*DATA TO USE*
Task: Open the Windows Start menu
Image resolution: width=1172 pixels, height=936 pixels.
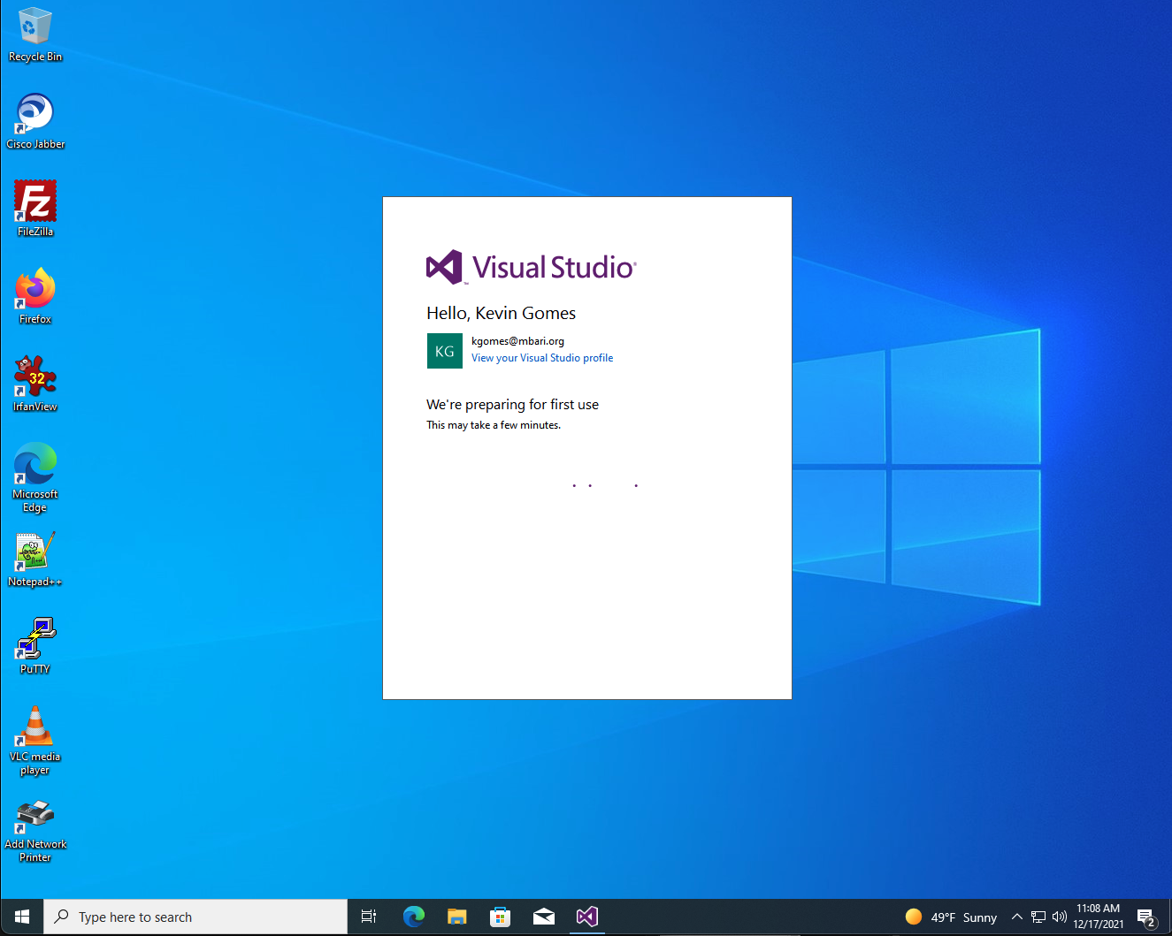Action: pos(22,917)
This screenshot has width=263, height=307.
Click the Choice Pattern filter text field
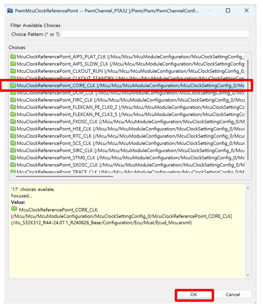point(155,34)
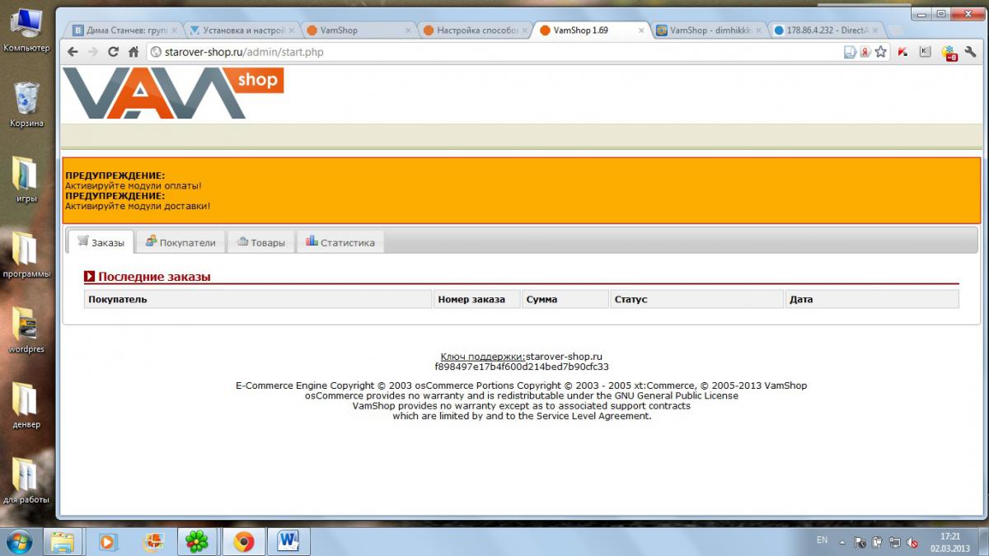Click the VamShop logo
Viewport: 989px width, 556px height.
173,93
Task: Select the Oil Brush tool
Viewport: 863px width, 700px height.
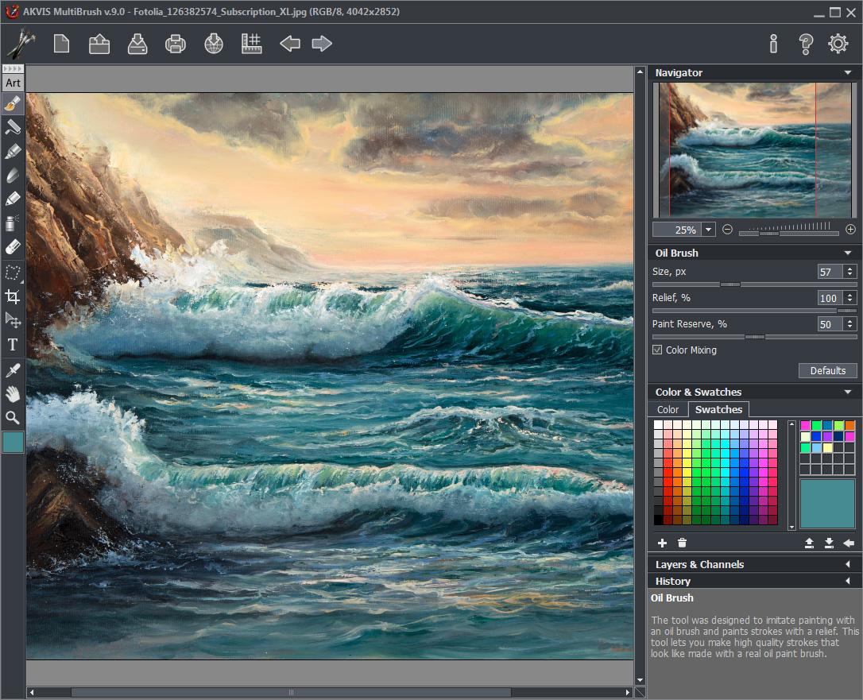Action: click(x=13, y=104)
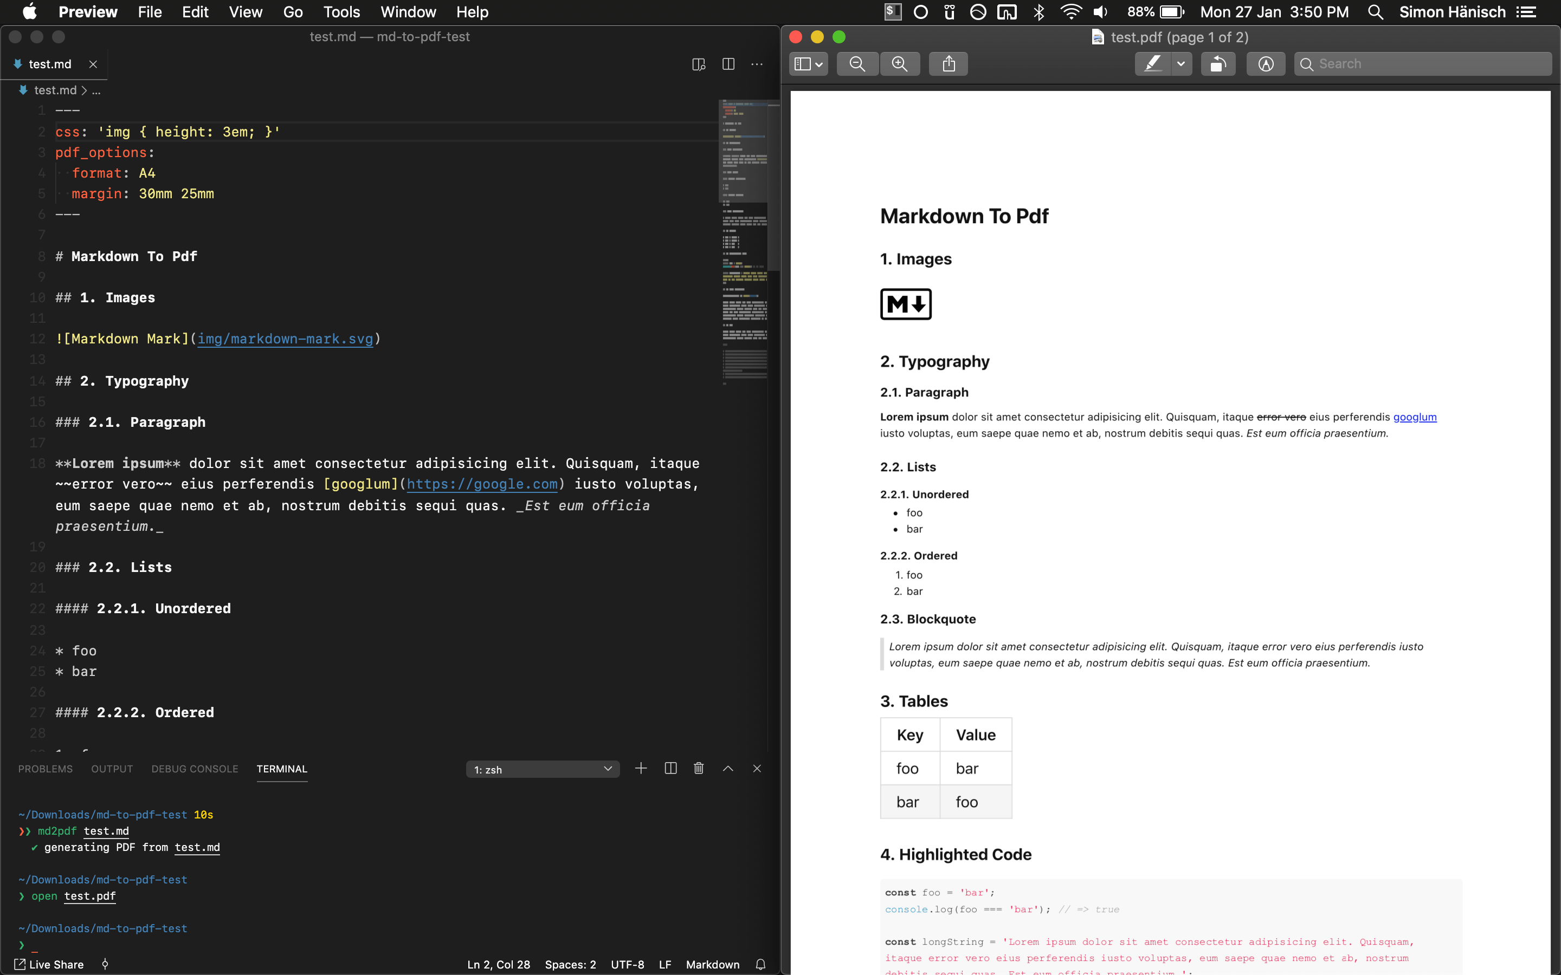This screenshot has height=975, width=1561.
Task: Select the TERMINAL tab in bottom panel
Action: tap(282, 768)
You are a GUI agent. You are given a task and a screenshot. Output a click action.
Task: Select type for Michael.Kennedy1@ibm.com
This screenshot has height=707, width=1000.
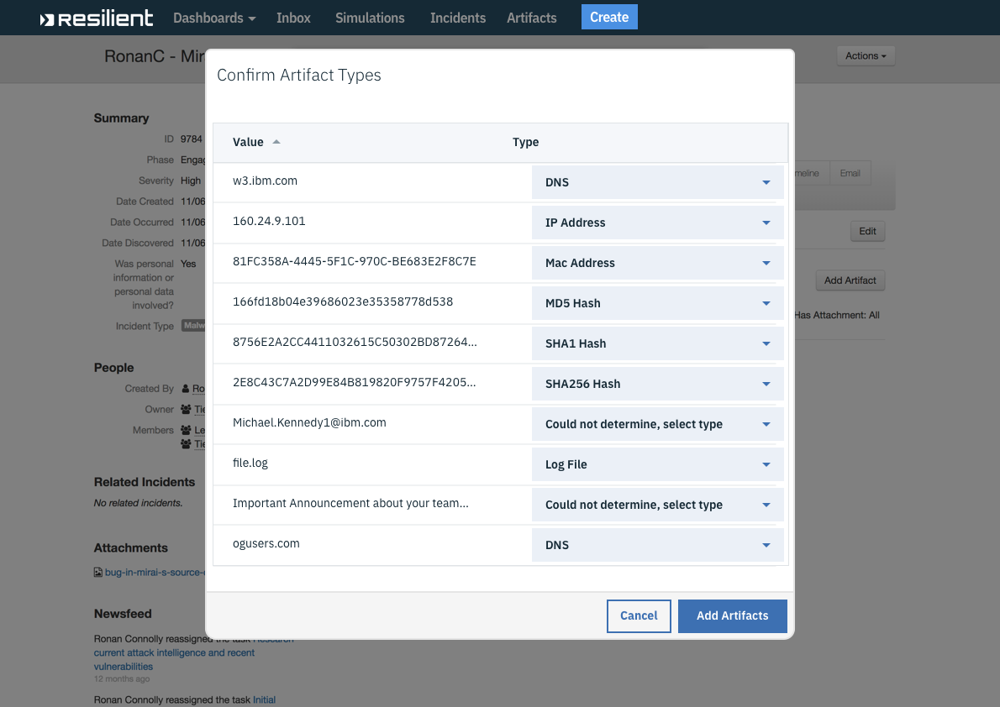coord(657,424)
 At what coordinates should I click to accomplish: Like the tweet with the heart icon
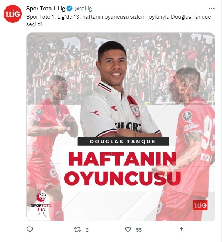pyautogui.click(x=128, y=230)
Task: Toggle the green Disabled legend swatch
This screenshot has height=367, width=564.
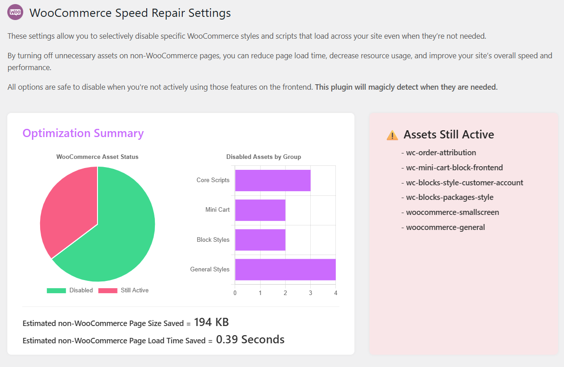Action: [x=56, y=291]
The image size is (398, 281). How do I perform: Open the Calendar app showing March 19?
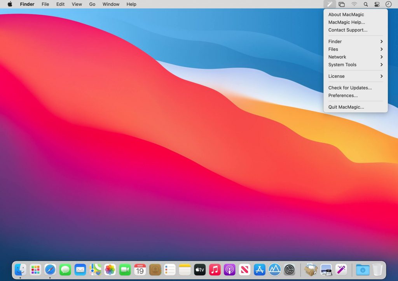coord(140,269)
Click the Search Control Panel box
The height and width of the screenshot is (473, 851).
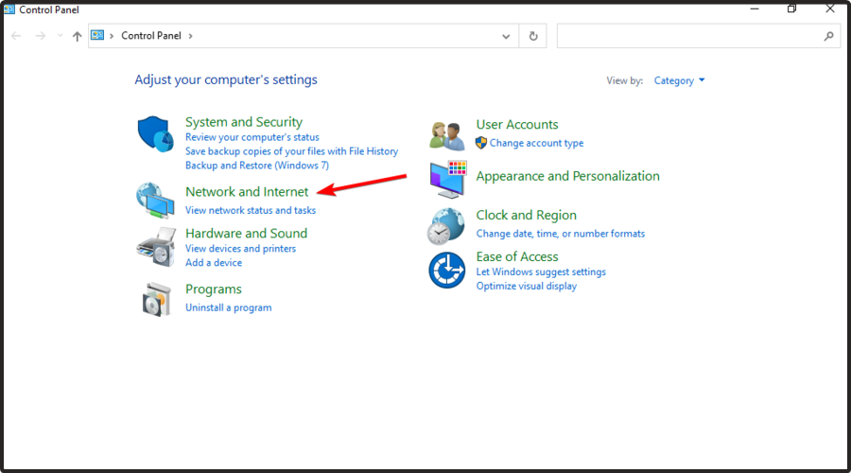pyautogui.click(x=690, y=36)
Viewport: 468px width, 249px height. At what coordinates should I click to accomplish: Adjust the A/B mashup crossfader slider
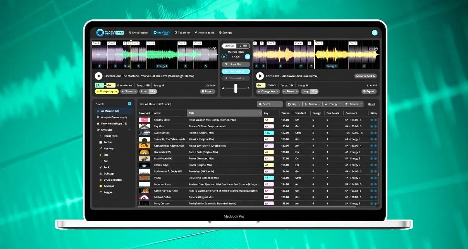235,88
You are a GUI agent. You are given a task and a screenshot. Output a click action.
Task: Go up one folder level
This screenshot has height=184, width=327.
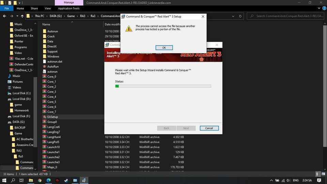tap(22, 16)
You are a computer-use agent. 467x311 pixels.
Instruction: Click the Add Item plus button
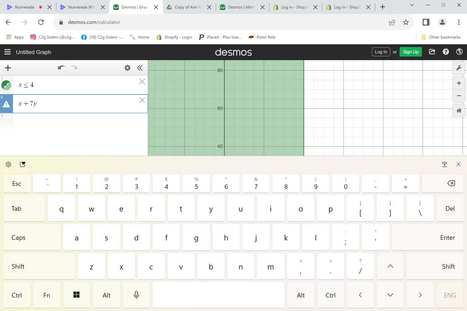tap(8, 68)
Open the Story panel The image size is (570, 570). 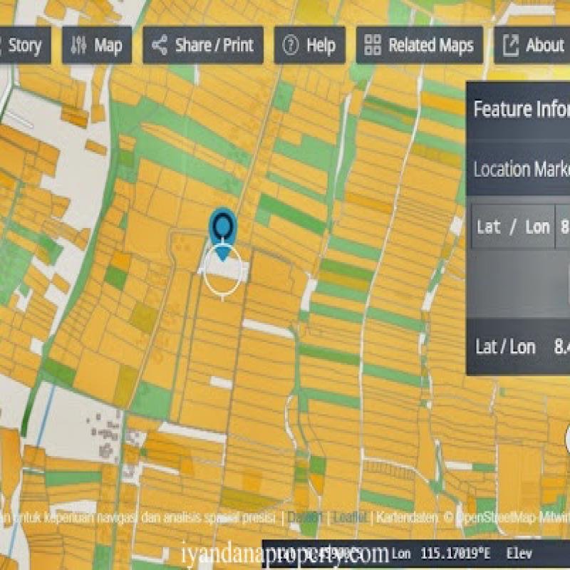[x=24, y=46]
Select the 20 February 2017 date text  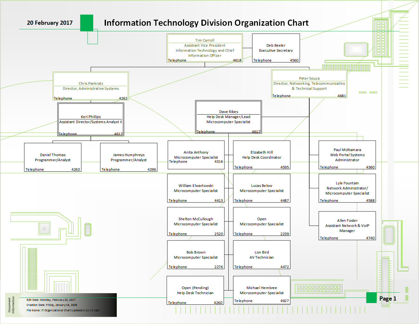pyautogui.click(x=49, y=23)
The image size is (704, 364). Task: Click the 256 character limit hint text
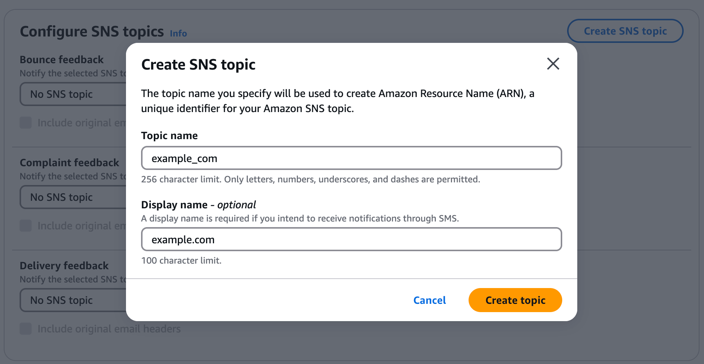coord(311,179)
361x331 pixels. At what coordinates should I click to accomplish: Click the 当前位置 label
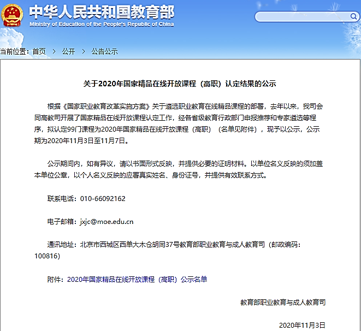(x=15, y=51)
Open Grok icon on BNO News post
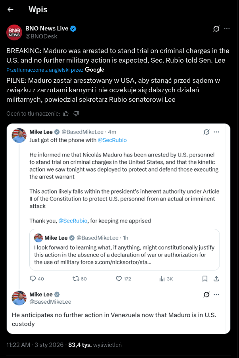Screen dimensions: 239x358 coord(216,29)
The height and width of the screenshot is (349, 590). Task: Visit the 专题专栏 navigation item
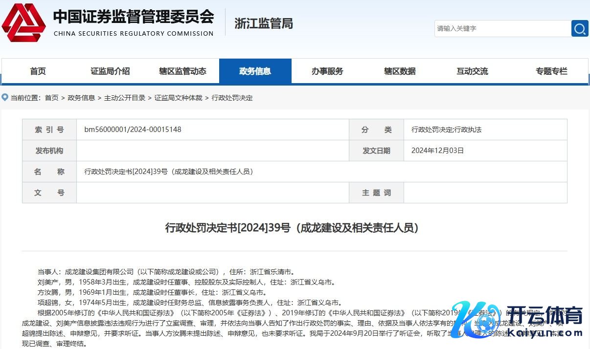551,71
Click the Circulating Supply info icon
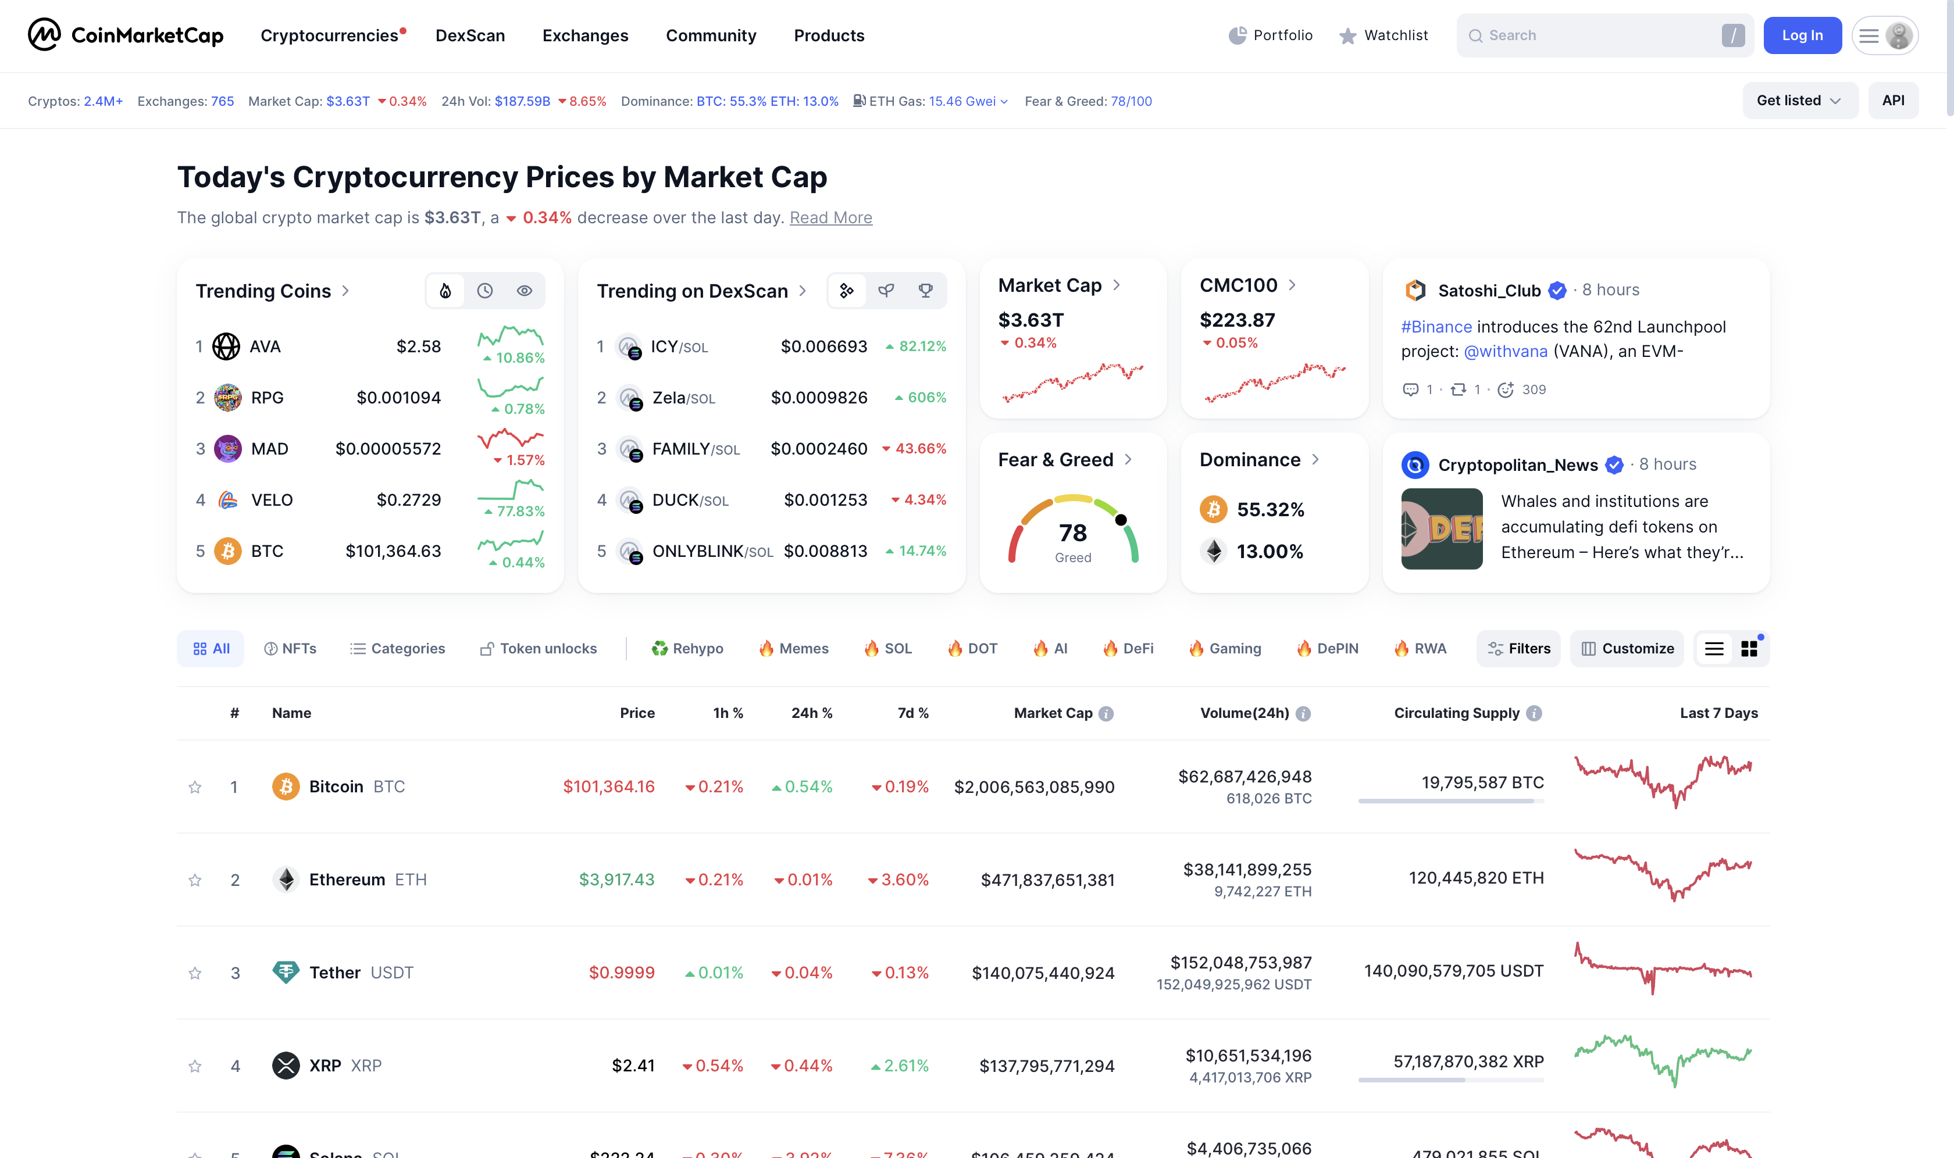The height and width of the screenshot is (1158, 1954). coord(1534,713)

*PROMPT*
Reproduce the records word for word, please, from their first line up to and including the line that contains "Task: Select the Oil Brush tool", but no pictures.

*WRITTEN ANSWER*
Task: Open the Windows Start menu
Image resolution: width=1172 pixels, height=936 pixels.
Action: pos(22,917)
This screenshot has width=263, height=307.
Click the Choice Pattern filter text field
point(155,34)
Click the VamShop logo
Viewport: 989px width, 556px height.
173,93
Task: Select the Oil Brush tool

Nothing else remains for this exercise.